保存済みの記録
------------

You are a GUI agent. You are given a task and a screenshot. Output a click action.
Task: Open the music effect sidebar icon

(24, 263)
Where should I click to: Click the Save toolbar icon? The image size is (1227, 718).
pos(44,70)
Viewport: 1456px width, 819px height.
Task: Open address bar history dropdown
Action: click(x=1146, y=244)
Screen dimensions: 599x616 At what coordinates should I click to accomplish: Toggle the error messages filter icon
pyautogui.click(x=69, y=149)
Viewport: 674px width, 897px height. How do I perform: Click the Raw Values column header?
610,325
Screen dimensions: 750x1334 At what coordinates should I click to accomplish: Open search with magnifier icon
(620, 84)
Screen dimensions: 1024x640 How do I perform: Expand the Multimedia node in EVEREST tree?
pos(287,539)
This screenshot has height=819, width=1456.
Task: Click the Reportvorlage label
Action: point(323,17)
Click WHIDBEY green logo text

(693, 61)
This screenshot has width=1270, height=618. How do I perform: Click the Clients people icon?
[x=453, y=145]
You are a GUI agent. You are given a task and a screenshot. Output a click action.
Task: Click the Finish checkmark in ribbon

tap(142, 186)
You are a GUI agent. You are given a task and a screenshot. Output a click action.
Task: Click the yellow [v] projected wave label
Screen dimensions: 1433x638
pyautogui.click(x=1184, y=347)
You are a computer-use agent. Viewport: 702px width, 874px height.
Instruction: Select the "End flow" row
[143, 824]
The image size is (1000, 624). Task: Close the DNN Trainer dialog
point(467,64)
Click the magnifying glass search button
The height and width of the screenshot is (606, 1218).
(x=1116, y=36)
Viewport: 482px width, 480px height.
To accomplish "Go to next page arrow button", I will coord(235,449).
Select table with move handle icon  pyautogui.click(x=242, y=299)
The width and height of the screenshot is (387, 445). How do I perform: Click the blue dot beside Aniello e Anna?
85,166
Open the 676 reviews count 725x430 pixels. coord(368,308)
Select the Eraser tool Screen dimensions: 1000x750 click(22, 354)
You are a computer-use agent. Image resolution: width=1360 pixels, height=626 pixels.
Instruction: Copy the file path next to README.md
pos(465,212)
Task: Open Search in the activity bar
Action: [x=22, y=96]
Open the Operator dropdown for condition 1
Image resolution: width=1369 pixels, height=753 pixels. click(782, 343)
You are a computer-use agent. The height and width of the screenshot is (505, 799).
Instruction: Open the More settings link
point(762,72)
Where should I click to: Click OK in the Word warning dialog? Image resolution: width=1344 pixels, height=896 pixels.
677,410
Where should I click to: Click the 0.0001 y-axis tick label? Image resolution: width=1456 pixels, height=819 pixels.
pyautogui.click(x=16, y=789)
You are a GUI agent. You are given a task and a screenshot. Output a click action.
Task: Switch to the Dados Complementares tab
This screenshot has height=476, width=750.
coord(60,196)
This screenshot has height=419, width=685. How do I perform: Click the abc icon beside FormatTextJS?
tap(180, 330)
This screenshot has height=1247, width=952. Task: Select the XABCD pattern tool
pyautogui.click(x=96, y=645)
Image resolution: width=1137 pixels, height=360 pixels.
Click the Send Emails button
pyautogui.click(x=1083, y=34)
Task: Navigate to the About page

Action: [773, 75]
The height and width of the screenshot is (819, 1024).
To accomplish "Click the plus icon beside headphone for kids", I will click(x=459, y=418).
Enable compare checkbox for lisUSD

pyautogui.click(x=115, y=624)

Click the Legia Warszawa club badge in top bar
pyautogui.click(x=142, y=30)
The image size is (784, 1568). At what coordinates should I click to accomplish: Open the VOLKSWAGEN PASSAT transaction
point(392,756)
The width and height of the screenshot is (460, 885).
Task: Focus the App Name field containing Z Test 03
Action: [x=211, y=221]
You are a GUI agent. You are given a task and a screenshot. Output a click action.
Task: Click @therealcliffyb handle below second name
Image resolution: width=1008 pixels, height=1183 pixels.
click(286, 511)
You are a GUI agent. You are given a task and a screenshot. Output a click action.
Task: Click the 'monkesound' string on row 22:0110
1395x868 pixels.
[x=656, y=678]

------------

* [取り組む課題]:
記録全体で「DNN Trainer」を「DNN Manager」に書き換え、ほかは一切変えずに全文を示してもらえますか？

* [演習の結果]:
You are a GUI agent. You are given a task and a screenshot. Output a click action.
Task: Open the music effect sidebar icon

(24, 263)
Where should I click to: Click the Save toolbar icon? The image size is (1227, 718).
pos(44,70)
Viewport: 1456px width, 819px height.
Task: Open address bar history dropdown
Action: click(x=1146, y=244)
Screen dimensions: 599x616 At what coordinates should I click to accomplish: Toggle the error messages filter icon
pyautogui.click(x=69, y=149)
Viewport: 674px width, 897px height. How do I perform: Click the Raw Values column header?
610,325
Screen dimensions: 750x1334 At what coordinates should I click to accomplish: Open search with magnifier icon
(620, 84)
Screen dimensions: 1024x640 How do I perform: Expand the Multimedia node in EVEREST tree?
pos(287,539)
This screenshot has height=819, width=1456.
Task: Click the Reportvorlage label
Action: point(323,17)
Click WHIDBEY green logo text

(693, 61)
This screenshot has width=1270, height=618. How do I perform: Click the Clients people icon?
[x=453, y=145]
You are a GUI agent. You are given a task and a screenshot. Output a click action.
Task: Click the Finish checkmark in ribbon

tap(142, 186)
You are a GUI agent. You are given a task and a screenshot. Output a click action.
Task: Click the yellow [v] projected wave label
Screen dimensions: 1433x638
pyautogui.click(x=1184, y=347)
You are a computer-use agent. Viewport: 702px width, 874px height.
Instruction: Select the "End flow" row
[143, 824]
The image size is (1000, 624). Task: Close the DNN Manager dialog
point(467,64)
Click the magnifying glass search button
The height and width of the screenshot is (606, 1218).
(x=1116, y=36)
Viewport: 482px width, 480px height.
To accomplish "Go to next page arrow button", I will coord(235,449).
Select table with move handle icon  pyautogui.click(x=242, y=299)
The width and height of the screenshot is (387, 445). How do I perform: Click the blue dot beside Aniello e Anna?
85,166
Open the 676 reviews count 725x430 pixels. coord(368,308)
Select the Eraser tool Screen dimensions: 1000x750 click(22, 354)
You are a computer-use agent. Image resolution: width=1360 pixels, height=626 pixels.
Instruction: Copy the file path next to README.md
pos(465,212)
Task: Open Search in the activity bar
Action: [x=22, y=96]
Open the Operator dropdown for condition 1
Image resolution: width=1369 pixels, height=753 pixels. click(782, 343)
You are a computer-use agent. The height and width of the screenshot is (505, 799).
Instruction: Open the More settings link
point(762,72)
Where should I click to: Click OK in the Word warning dialog? Image resolution: width=1344 pixels, height=896 pixels.
677,410
Where should I click to: Click the 0.0001 y-axis tick label? Image resolution: width=1456 pixels, height=819 pixels.
pyautogui.click(x=16, y=789)
You are a GUI agent. You are given a task and a screenshot. Output a click action.
Task: Switch to the Dados Complementares tab
This screenshot has height=476, width=750.
coord(60,196)
This screenshot has height=419, width=685. How do I perform: Click the abc icon beside FormatTextJS?
tap(180, 330)
This screenshot has height=1247, width=952. Task: Select the XABCD pattern tool
pyautogui.click(x=96, y=645)
Image resolution: width=1137 pixels, height=360 pixels.
Click the Send Emails button
pyautogui.click(x=1083, y=34)
Task: Navigate to the About page

Action: [773, 75]
The height and width of the screenshot is (819, 1024).
To accomplish "Click the plus icon beside headphone for kids", I will click(x=459, y=418).
Enable compare checkbox for lisUSD

pyautogui.click(x=115, y=624)

Click the Legia Warszawa club badge in top bar
pyautogui.click(x=142, y=30)
The image size is (784, 1568). At what coordinates should I click to accomplish: Open the VOLKSWAGEN PASSAT transaction
point(392,756)
The width and height of the screenshot is (460, 885).
Task: Focus the App Name field containing Z Test 03
Action: [x=211, y=221]
You are a GUI agent. You are given a task and a screenshot. Output a click action.
Task: Click @therealcliffyb handle below second name
Image resolution: width=1008 pixels, height=1183 pixels.
click(286, 511)
You are a GUI agent. You are given a task and a screenshot. Output a click action.
Task: Click the 'monkesound' string on row 22:0110
1395x868 pixels.
[x=656, y=678]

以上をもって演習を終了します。